### Exercise brief
Give back an exact copy of the lines in the records below, from the line that has "獎學金 (375, 1987)" through the line that has "Contact (1272, 241)", and nothing besides.

Source records:
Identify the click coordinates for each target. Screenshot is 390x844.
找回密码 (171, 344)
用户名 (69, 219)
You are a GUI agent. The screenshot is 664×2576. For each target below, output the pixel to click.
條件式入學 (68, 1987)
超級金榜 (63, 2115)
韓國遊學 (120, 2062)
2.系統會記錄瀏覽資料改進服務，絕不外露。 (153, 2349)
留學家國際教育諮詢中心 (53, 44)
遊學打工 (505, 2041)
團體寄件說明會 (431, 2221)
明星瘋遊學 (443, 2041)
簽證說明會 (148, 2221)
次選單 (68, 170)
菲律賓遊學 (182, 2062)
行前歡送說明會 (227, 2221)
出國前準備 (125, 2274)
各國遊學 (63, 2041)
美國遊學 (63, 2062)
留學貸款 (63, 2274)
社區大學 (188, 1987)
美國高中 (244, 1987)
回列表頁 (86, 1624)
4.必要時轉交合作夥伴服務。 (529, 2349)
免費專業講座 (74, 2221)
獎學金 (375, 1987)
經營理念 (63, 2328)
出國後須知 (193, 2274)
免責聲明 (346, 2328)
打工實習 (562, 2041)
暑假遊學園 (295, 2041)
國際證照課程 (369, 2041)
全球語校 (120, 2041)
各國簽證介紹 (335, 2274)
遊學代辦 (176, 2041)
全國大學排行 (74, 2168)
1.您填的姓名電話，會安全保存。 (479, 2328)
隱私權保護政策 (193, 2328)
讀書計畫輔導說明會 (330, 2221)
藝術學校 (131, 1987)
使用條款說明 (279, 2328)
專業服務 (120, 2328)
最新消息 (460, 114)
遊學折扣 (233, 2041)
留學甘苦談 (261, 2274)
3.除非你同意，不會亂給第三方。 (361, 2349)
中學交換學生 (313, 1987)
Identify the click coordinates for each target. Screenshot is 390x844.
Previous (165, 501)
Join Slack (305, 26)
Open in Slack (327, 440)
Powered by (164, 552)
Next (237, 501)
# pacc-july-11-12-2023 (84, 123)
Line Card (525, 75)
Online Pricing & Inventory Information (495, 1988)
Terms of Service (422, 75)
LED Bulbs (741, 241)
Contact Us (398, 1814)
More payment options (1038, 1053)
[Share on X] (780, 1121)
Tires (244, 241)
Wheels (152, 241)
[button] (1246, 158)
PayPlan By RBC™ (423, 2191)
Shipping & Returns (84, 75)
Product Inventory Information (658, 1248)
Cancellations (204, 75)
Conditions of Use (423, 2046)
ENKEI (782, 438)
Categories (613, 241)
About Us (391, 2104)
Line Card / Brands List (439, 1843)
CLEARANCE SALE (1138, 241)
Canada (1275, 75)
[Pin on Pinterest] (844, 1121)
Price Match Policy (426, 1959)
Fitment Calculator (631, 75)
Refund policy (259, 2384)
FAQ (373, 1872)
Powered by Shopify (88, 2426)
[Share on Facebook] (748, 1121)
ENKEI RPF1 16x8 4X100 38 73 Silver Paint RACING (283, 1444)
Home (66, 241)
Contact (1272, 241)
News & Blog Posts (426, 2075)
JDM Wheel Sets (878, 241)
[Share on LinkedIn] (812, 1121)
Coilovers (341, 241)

### Task output
獎學金 (375, 1987)
經營理念 (63, 2328)
出國後須知 (193, 2274)
免責聲明 (346, 2328)
打工實習 (562, 2041)
暑假遊學園 (295, 2041)
國際證照課程 (369, 2041)
全球語校 (120, 2041)
各國簽證介紹 (335, 2274)
遊學代辦 (176, 2041)
全國大學排行 (74, 2168)
1.您填的姓名電話，會安全保存。 (479, 2328)
隱私權保護政策 (193, 2328)
讀書計畫輔導說明會 (330, 2221)
藝術學校 (131, 1987)
使用條款說明 (279, 2328)
專業服務 (120, 2328)
最新消息 (460, 114)
遊學折扣 (233, 2041)
留學甘苦談 (261, 2274)
3.除非你同意，不會亂給第三方。 (361, 2349)
中學交換學生 (313, 1987)
Identify the click coordinates for each target. Screenshot is 390x844.
Previous (165, 501)
Join Slack (305, 26)
Open in Slack (327, 440)
Powered by (164, 552)
Next (237, 501)
# pacc-july-11-12-2023 (84, 123)
Line Card (525, 75)
Online Pricing & Inventory Information (495, 1988)
Terms of Service (422, 75)
LED Bulbs (741, 241)
Contact Us (398, 1814)
More payment options (1038, 1053)
[Share on X] (780, 1121)
Tires (244, 241)
Wheels (152, 241)
[button] (1246, 158)
PayPlan By RBC™ (423, 2191)
Shipping & Returns (84, 75)
Product Inventory Information (658, 1248)
Cancellations (204, 75)
Conditions of Use (423, 2046)
ENKEI (782, 438)
Categories (613, 241)
About Us (391, 2104)
Line Card / Brands List (439, 1843)
CLEARANCE SALE (1138, 241)
Canada (1275, 75)
[Pin on Pinterest] (844, 1121)
Price Match Policy (426, 1959)
Fitment Calculator (631, 75)
Refund policy (259, 2384)
FAQ (373, 1872)
Powered by Shopify (88, 2426)
[Share on Facebook] (748, 1121)
ENKEI RPF1 16x8 4X100 38 73 Silver Paint RACING (283, 1444)
Home (66, 241)
Contact (1272, 241)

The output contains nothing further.